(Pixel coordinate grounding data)
>>
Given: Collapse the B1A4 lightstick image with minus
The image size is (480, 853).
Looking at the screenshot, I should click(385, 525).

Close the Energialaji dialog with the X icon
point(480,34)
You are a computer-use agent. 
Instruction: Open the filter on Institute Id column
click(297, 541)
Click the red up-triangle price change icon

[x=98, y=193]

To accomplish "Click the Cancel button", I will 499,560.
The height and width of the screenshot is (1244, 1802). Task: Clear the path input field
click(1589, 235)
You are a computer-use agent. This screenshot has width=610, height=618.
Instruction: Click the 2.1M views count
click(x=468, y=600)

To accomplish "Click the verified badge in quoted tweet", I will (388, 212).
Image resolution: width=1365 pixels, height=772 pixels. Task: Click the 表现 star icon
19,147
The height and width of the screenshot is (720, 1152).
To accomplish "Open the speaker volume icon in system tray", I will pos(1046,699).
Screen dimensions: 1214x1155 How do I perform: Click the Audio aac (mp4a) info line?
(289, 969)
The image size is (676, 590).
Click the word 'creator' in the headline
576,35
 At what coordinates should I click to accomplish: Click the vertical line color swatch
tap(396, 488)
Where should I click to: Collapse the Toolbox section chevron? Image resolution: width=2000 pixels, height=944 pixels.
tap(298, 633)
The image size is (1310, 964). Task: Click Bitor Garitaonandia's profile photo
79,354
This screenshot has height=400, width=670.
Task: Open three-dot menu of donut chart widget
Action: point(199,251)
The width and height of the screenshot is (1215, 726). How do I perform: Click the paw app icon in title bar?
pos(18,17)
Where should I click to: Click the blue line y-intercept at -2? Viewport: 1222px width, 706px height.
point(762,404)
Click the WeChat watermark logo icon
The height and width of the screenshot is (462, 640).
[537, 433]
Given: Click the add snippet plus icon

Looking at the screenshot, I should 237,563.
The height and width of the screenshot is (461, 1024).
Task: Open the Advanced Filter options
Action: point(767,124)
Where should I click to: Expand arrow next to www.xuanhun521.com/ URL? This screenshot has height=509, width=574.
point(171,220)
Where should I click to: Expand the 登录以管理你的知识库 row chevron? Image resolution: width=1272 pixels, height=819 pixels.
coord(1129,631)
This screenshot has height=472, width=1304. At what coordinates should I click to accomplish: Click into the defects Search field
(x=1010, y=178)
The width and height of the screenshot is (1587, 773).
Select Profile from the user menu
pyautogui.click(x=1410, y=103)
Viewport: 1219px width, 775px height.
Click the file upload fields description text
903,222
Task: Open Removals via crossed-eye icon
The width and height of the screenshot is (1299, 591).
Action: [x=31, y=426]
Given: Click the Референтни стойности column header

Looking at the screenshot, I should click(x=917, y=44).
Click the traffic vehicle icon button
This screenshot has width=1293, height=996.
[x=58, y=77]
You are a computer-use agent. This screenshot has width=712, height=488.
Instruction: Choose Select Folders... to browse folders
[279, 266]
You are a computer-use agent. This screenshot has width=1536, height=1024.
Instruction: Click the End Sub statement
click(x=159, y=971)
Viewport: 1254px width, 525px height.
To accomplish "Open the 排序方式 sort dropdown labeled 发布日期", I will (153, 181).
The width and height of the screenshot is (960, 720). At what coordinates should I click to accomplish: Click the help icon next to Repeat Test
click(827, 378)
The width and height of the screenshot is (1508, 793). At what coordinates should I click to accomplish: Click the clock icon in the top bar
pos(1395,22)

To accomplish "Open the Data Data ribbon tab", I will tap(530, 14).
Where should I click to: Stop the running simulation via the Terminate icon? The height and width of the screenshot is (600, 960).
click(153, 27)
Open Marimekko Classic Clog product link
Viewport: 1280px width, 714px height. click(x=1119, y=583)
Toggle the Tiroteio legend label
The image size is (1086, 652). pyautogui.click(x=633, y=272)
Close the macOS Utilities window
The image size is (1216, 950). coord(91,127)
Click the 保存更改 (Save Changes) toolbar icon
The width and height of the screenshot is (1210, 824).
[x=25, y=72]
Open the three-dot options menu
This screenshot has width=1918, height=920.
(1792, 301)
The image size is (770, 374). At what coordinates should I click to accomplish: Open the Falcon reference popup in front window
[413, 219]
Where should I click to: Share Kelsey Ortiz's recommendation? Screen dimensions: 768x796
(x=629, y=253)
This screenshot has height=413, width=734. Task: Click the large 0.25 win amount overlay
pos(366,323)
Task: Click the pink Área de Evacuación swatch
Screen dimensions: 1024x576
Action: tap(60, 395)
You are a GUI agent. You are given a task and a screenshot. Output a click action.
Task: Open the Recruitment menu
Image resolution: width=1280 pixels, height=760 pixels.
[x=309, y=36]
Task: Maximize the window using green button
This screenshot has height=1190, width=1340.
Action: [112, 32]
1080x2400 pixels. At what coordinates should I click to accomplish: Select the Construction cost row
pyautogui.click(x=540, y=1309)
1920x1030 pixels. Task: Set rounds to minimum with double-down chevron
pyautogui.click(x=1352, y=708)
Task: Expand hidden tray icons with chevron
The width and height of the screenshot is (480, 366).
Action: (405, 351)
<<
▶ [Task prompt] Each line of the entries above that has the word "computer" is to be copied.

▶ [Answer space]
You are a computer-use agent. 
You are a computer-use agent. This screenshot has width=610, height=618.
You are a computer-use agent. This screenshot has width=712, height=488.
You are a computer-use agent. This screenshot has width=1536, height=1024.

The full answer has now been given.